_Stated task_
Reproduce the following lines verbatim, omitting the pictures from your output.

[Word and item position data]
________________________________________

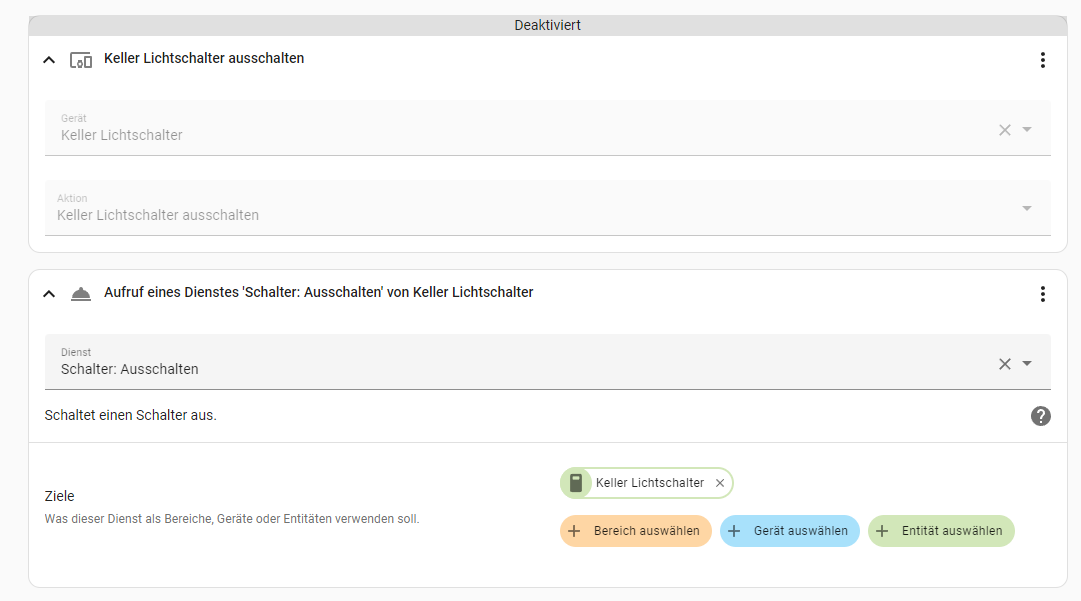Remove the Keller Lichtschalter target chip
This screenshot has width=1081, height=601.
tap(720, 483)
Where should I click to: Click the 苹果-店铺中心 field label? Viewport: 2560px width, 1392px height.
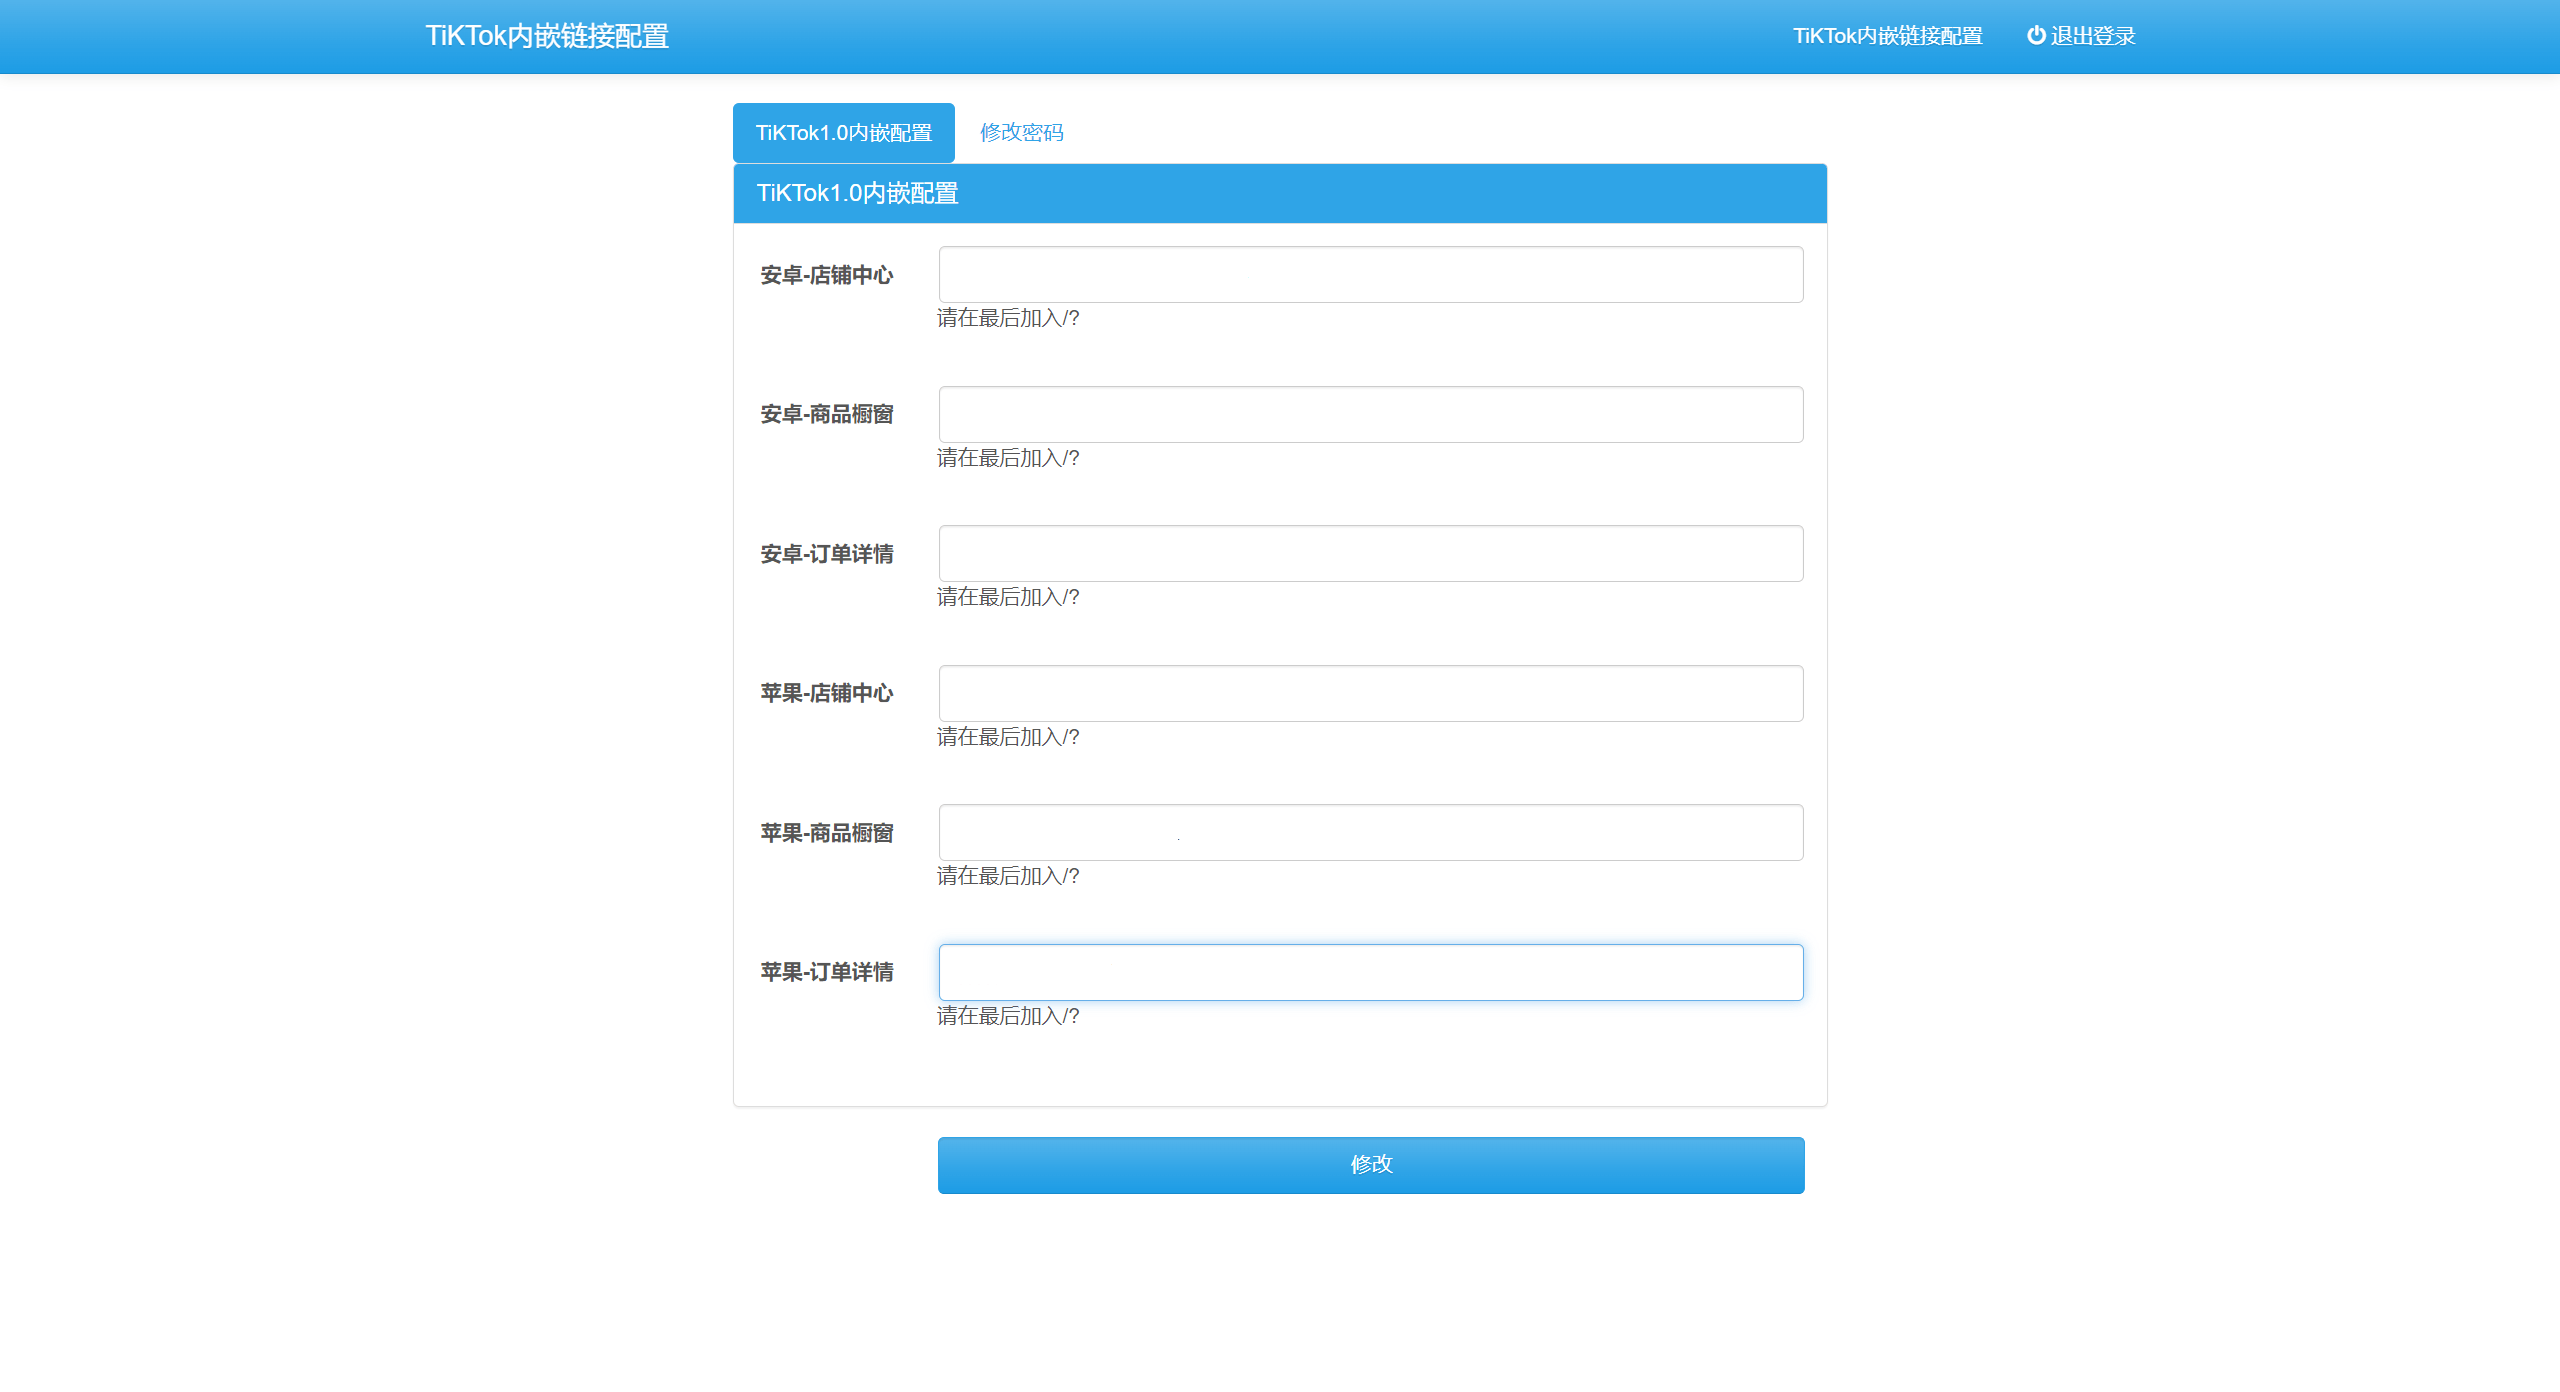826,693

________________________________________

_Finished exercise_
Remove the Keller Lichtschalter target chip
This screenshot has width=1081, height=601.
tap(720, 483)
Where should I click to: Click the 苹果-店铺中心 field label? Viewport: 2560px width, 1392px height.
826,693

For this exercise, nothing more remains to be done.